Insurance premium hike means more cost-cutting, revenue-generating bills
Gov. Eloy S. Inos cancelled on Friday a request for proposals for a government health insurance program and a new one may be issued soon, even as retirees, public servants and the government itself brace for a 40-percent increase in health insurance premium under an up to 60-day contract extension with current provider Aetna International.
The governor, at the same time, issued an RFP last week for a group life insurance coverage.
The additional millions of dollars that the government may have to pay as a result of a 40-percent hike in health insurance premiums will mean more cost-cutting measures and revenue-generating bills, lawmakers said yesterday.
“Locally-funded travel will have to be cut by 50 percent. Giving the Department of Finance more authority to enforce the Sales Receipts Act will generate additional revenues that can be used to pay for the increased health insurance premiums,” Rep. Christopher Leon Guerrero (Cov-Saipan) told Saipan Tribune yesterday.

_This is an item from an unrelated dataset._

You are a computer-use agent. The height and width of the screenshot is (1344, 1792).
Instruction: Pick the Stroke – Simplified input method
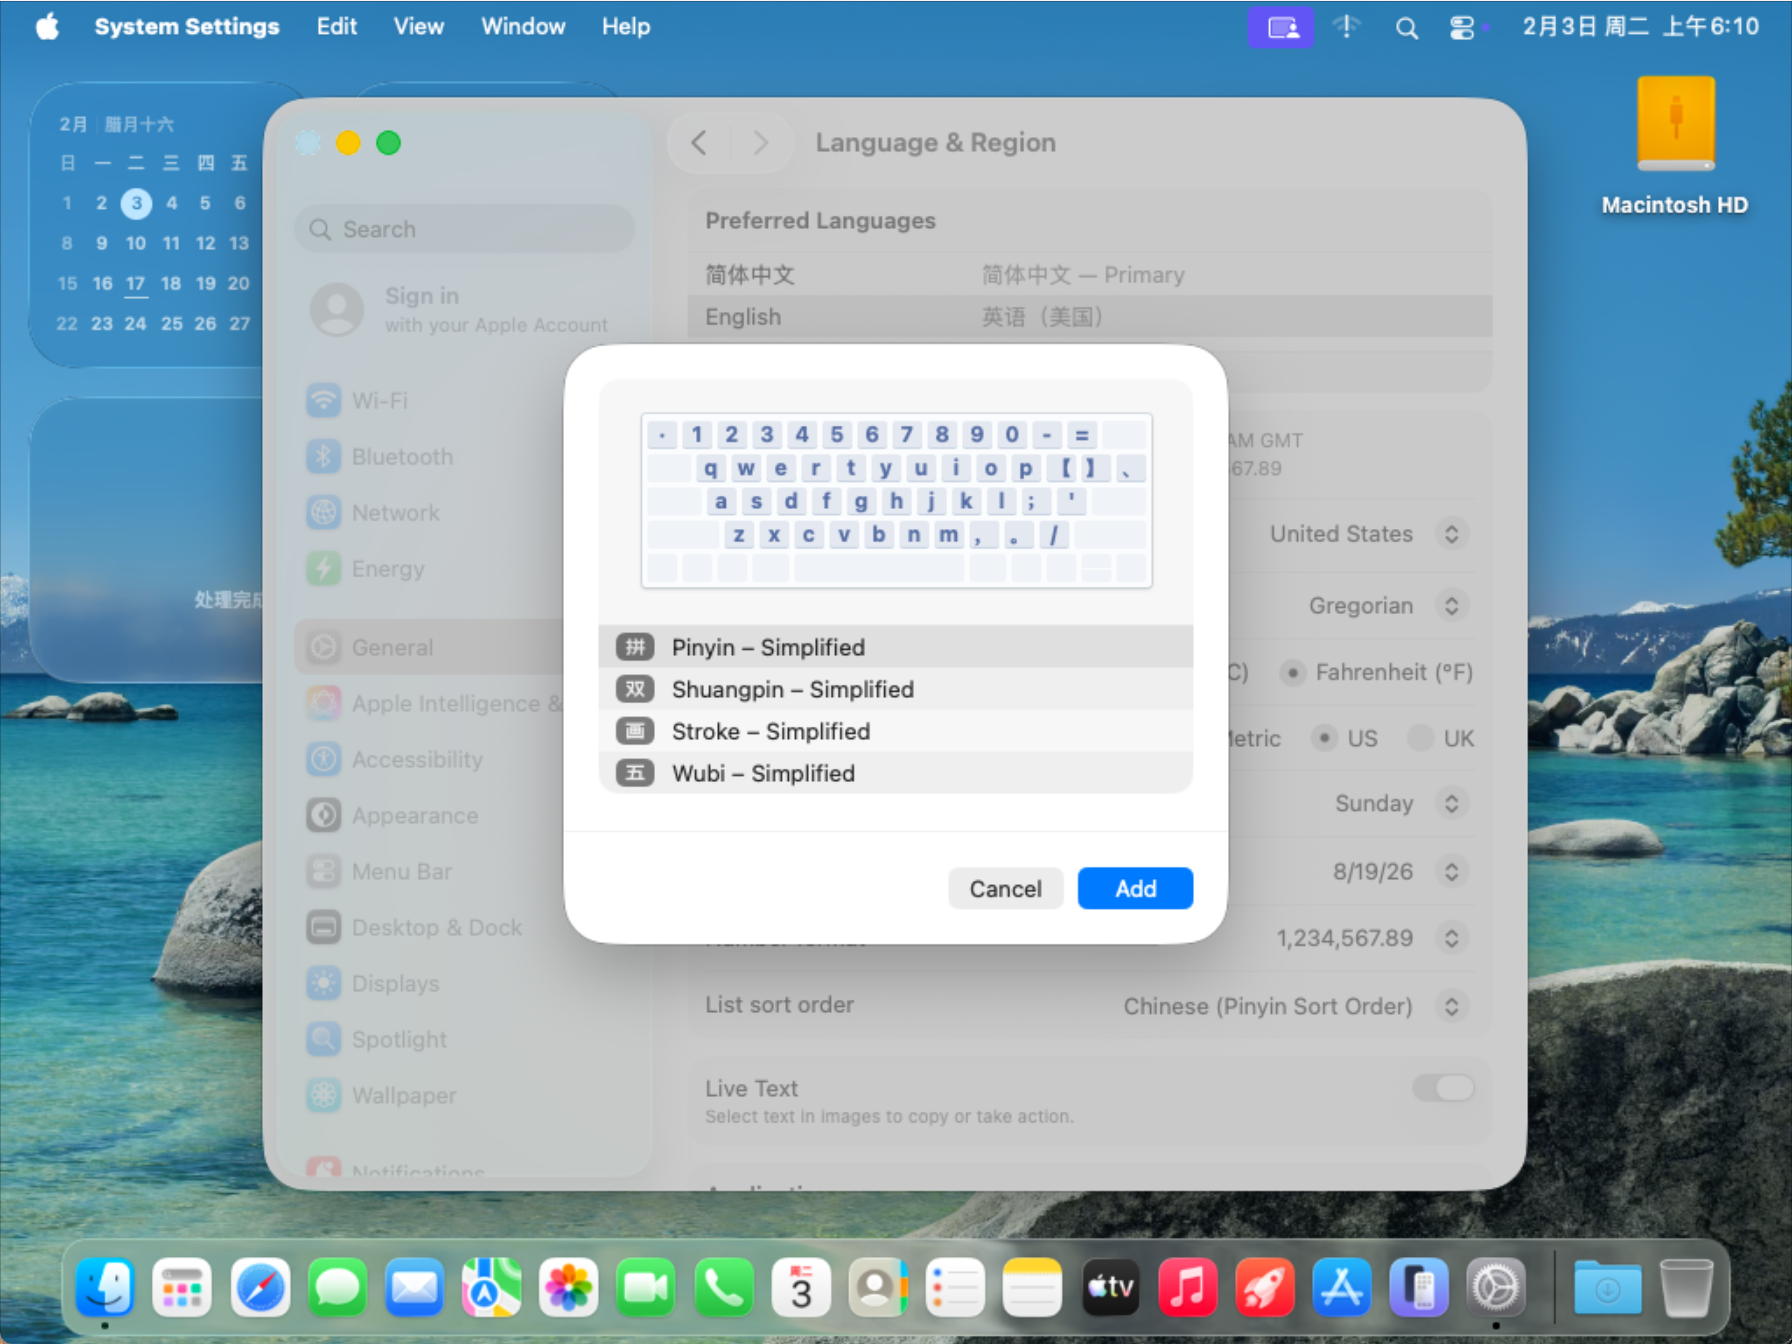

Rep. Lorenzo Deleon Guerrero Guerrero (Ind-Saipan), however, said the administration should not resort to work hour cuts again “because there are still other areas where we can cut like not giving salary increases, stop more hiring especially on an election year [2014].”
“The 40-percent premium increase is mainly a result of Obamacare. That’s another example of the U.S. government unilaterally imposing on the CNMI. We are treated as a state when we shouldn’t be treated as one,” he added.
The governor earlier spoke of a 30-day contract extension with Aetna. Without this contract extension, more than 2,000 individuals would be left without health insurance until the government signs a new agreement with another firm.
As of Thursday last week, the governor said StayWell already “withdrew,” while Calvo’s SelectCare was “still in the running” related to an RFP issued in November. But the governor said it’s likely that the RFP will be cancelled and a new one will be issued. A day later, the RFP was cancelled.
The government determined that the submissions received were not in the CNMI’s best interest.
One estimate for healthcare benefits received, for example, would increase premiums by 43 percent, which would increase total annual costs from approximately $18 million to $25 million.
House minority leader George Camacho (R-Saipan) said yesterday that the CNMI needs to continue seeking new revenue, promote tourism, support small businesses and streamline the government.
“I know these are not overnight solutions. However, every help we can get goes a long way. It’s not rocket science. Everyone just needs to pitch in and be on the same page,” Camacho added.